A l'approche des élections européennes, le débat (et c'est un bien grand mot) sur l'Union européenne demeure d'une pauvreté angoissante. Et ce n'est pas la tribune de François Hollande dans Le Monde qui viendra le rehausser. Il faut dire que même les européistes convaincus ignorent à peu près tout du fonctionnement complexe (et le terme est faible) de l'Union européenne (mais qui peut vraiment s'y retrouver ?), entre le rôle de la Commission, du Conseil européen (regroupant les chefs d'Etats), celui du Conseil des ministres de l'UE, du Parlement européen, de la Banque centrale européenne, de la présidence tournante de l'UE, du président du Conseil, et de toutes une pléthore d'institutions à commencer par la Cour de justice, le Comité des régions, la Cour des comptes, etc. etc.
Et François Hollande, qui a approuvé tous les traités créant cette institution pléthorique, diluant les responsabilités, confisquant la souveraineté des Etats, empiètant sur nos libertés, bafouant le principe de subisdiarité, ose écrire :
"Il y a en effet une vision minimale, commerciale, « apolitique » de l'Europe, qui ne voit en elle qu'un marché, qu'un espace monétaire sans gouvernance, qu'une somme de règles et fait de l'Union une entité sans âme et sans autre projet que celui d'accueillir les candidats qui frappent à sa porte.
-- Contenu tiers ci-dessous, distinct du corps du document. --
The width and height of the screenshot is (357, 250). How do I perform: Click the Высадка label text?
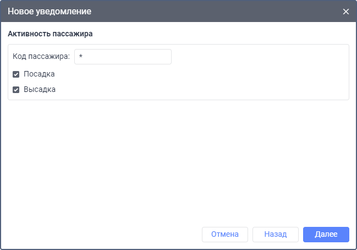point(40,89)
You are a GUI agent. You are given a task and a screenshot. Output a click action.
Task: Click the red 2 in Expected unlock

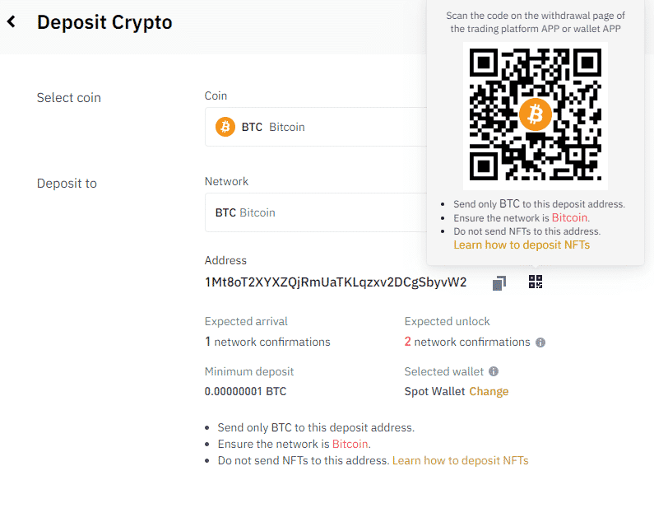[408, 342]
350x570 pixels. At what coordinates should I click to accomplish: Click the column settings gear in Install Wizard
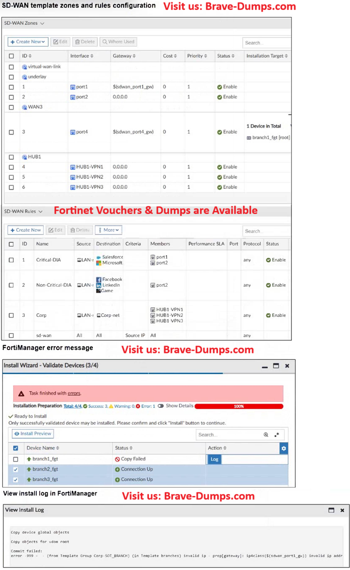(284, 448)
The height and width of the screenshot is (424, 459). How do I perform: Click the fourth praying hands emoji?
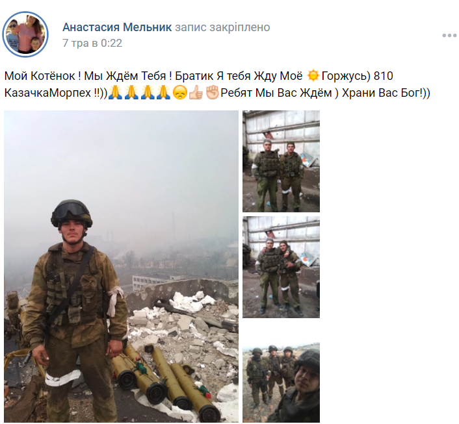tap(163, 93)
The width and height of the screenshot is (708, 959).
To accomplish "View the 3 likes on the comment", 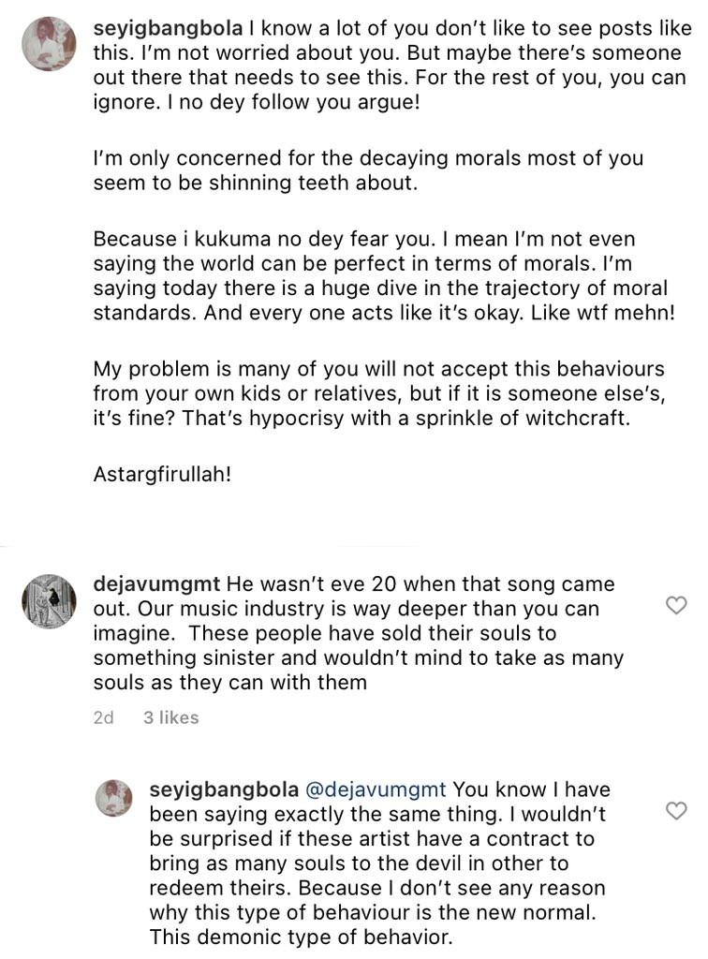I will (x=170, y=717).
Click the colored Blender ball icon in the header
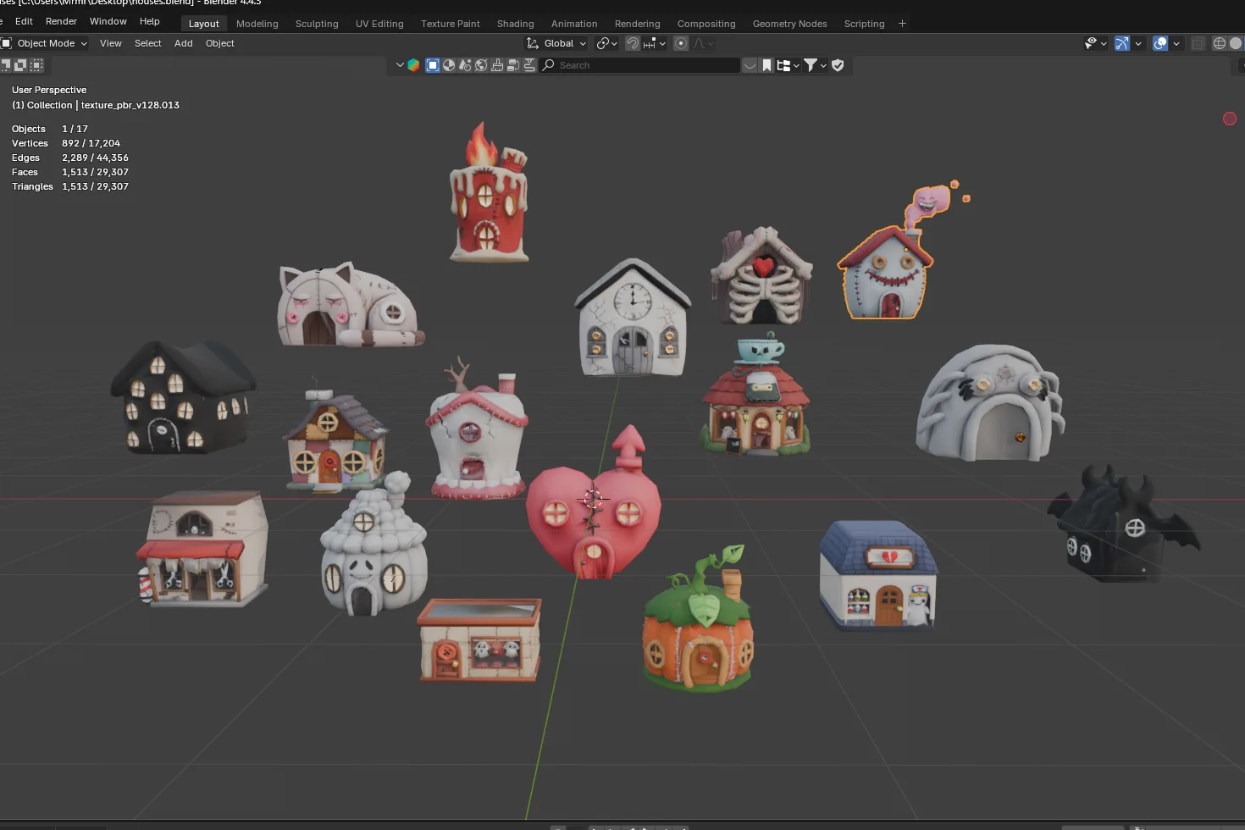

Ses promoteurs veulent bien de l'Europe à condition qu'elle rase les murs, réduise son budget, abaisse ses ambitions politiques. Compliquant ses institutions à force de les brider, ils rendent l'Union illisible et lointaine. Pour eux, l'abstention des citoyens n'est pas un problème, ce sera même une solution pour ne rien changer !
A cette Europe de la dilution, j'oppose l'Europe de la volonté. Celle qui agit là où on l'attend, qui clarifie ses modes de décision, allège ses procédures, avance plus vite avec les pays qui le veulent, se concentre sur les défis à venir."
François Hollande joue du pipo : clarifier les modes de décisions et alléger les procédures de l'UE, c'est remettre en cause les traités de l'UE. Il n'y a pas d'autre solution.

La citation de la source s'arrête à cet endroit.